_Work required_
Keeping every word in place, write out the entries that come next.

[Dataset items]
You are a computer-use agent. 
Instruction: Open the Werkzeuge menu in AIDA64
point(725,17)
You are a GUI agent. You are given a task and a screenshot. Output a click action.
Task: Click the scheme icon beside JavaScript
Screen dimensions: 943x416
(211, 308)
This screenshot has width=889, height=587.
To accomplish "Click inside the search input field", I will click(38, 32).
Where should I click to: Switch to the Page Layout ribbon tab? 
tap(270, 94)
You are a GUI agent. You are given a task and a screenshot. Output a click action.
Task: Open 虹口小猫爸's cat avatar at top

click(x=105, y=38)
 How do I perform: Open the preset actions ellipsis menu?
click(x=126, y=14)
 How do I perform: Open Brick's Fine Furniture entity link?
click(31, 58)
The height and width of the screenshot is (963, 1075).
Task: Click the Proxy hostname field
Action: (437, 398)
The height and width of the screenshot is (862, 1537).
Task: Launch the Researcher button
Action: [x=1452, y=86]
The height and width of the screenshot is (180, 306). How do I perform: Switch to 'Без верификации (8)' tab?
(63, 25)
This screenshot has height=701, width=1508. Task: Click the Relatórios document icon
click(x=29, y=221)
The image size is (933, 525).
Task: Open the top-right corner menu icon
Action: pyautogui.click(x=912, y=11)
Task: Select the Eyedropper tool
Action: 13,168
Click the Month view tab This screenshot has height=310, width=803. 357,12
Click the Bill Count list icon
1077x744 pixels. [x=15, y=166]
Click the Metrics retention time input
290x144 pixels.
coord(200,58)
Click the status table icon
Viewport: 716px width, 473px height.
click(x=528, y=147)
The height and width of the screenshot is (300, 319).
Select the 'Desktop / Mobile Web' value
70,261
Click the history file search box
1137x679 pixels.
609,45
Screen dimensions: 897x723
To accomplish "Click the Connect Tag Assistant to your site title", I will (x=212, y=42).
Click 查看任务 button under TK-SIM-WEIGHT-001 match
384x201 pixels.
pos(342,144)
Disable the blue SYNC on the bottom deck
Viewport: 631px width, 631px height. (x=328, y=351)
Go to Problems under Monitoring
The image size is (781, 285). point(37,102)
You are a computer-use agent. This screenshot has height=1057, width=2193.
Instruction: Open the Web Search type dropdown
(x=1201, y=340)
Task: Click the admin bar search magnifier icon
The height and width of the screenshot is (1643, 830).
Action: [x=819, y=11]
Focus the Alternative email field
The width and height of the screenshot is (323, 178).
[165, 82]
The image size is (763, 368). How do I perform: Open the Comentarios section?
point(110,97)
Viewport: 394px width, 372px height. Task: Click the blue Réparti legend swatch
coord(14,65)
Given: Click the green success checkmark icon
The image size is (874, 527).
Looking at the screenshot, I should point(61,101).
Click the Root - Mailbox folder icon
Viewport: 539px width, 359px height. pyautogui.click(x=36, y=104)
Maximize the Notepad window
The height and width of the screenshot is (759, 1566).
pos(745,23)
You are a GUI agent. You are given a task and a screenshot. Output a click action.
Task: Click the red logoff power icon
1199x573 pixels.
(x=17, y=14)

_Exercise response_
You are a computer-use agent. 
Instruction: Open the Werkzeuge menu in AIDA64
point(725,17)
You are a GUI agent. You are given a task and a screenshot. Output a click action.
Task: Click the scheme icon beside JavaScript
Screen dimensions: 943x416
(211, 308)
This screenshot has width=889, height=587.
To accomplish "Click inside the search input field", I will click(38, 32).
Where should I click to: Switch to the Page Layout ribbon tab? 
tap(270, 94)
You are a GUI agent. You are given a task and a screenshot. Output a click action.
Task: Open 虹口小猫爸's cat avatar at top

click(x=105, y=38)
 How do I perform: Open the preset actions ellipsis menu?
click(x=126, y=14)
 How do I perform: Open Brick's Fine Furniture entity link?
click(31, 58)
The height and width of the screenshot is (963, 1075).
Task: Click the Proxy hostname field
Action: (437, 398)
The height and width of the screenshot is (862, 1537).
Task: Launch the Researcher button
Action: [x=1452, y=86]
The height and width of the screenshot is (180, 306). How do I perform: Switch to 'Без верификации (8)' tab?
(63, 25)
This screenshot has height=701, width=1508. Task: Click the Relatórios document icon
click(x=29, y=221)
The image size is (933, 525).
Task: Open the top-right corner menu icon
Action: pyautogui.click(x=912, y=11)
Task: Select the Eyedropper tool
Action: 13,168
Click the Month view tab This screenshot has height=310, width=803. 357,12
Click the Bill Count list icon
1077x744 pixels. [x=15, y=166]
Click the Metrics retention time input
290x144 pixels.
coord(200,58)
Click the status table icon
Viewport: 716px width, 473px height.
click(x=528, y=147)
The height and width of the screenshot is (300, 319).
Select the 'Desktop / Mobile Web' value
70,261
Click the history file search box
1137x679 pixels.
609,45
Screen dimensions: 897x723
To accomplish "Click the Connect Tag Assistant to your site title", I will (x=212, y=42).
Click 查看任务 button under TK-SIM-WEIGHT-001 match
384x201 pixels.
pos(342,144)
Disable the blue SYNC on the bottom deck
Viewport: 631px width, 631px height. (x=328, y=351)
Go to Problems under Monitoring
The image size is (781, 285). point(37,102)
You are a computer-use agent. This screenshot has height=1057, width=2193.
Instruction: Open the Web Search type dropdown
(x=1201, y=340)
Task: Click the admin bar search magnifier icon
The height and width of the screenshot is (1643, 830).
Action: [x=819, y=11]
Focus the Alternative email field
The width and height of the screenshot is (323, 178).
[165, 82]
The image size is (763, 368). How do I perform: Open the Comentarios section?
point(110,97)
Viewport: 394px width, 372px height. Task: Click the blue Réparti legend swatch
coord(14,65)
Given: Click the green success checkmark icon
The image size is (874, 527).
Looking at the screenshot, I should point(61,101).
Click the Root - Mailbox folder icon
Viewport: 539px width, 359px height. pyautogui.click(x=36, y=104)
Maximize the Notepad window
The height and width of the screenshot is (759, 1566).
pos(745,23)
You are a GUI agent. You are given a task and a screenshot. Output a click action.
Task: Click the red logoff power icon
1199x573 pixels.
(x=17, y=14)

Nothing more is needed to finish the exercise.